= Paola Pes di Villamarina =

Paola Pes di Villamarina (17 April 1838 – 23 August 1914) was an Italian courtier, head of the court of the queen of Italy, Margherita of Savoy, and an influential favorite.

==Life==
She was born on 17 April 1838 in Turin to Count Edoardo Rignon and Maria Cristina Pilo-Boyl. She married Marquis Emanuele Pes di Villamarina (1834–1891). She was appointed dama d'Onore (Principal lady in waiting) and her spouse appointed Cavaliere d'Onore (Principal gentleman-in-waiting) to crown princess Margherita upon her marriage to the crown prince in 1868. As dame di onora, she was the head of Margherita's court and responsible for all the other ladies-in-waiting, the dama di corte.

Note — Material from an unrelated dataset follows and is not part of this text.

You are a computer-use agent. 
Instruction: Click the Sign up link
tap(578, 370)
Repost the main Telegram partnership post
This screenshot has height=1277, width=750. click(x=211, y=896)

She soon became a personal friend, confidante and favorite of Margherita. Reportedly, she shared the principles and values around charity and politics. She and her spouse was Margherita's supporters in her extensive and successful representational project which was created to benefit the unification of Italy by making the Italian royal house popular as a national symbol through Margherita as crown princess and queen. Paola Pes di Villamarina was well known public figure, always to be seen by the side of Margherita during her official visits to schools, hospitals, travels and public events. Pes di Villamarina became known for handling the massive charitable work of the queen, by acting as a channel between Margherita and the supplicants.

She continued in her position also after Margherita became a queen dowager in 1900. She and her daughter Maria Cristina, who was appointed dama di corte (lady-in-waiting), is mentioned as the queen dowagers closest companions as a widow.

She died in Gressoney-Saint-Jean on 23 August 1914.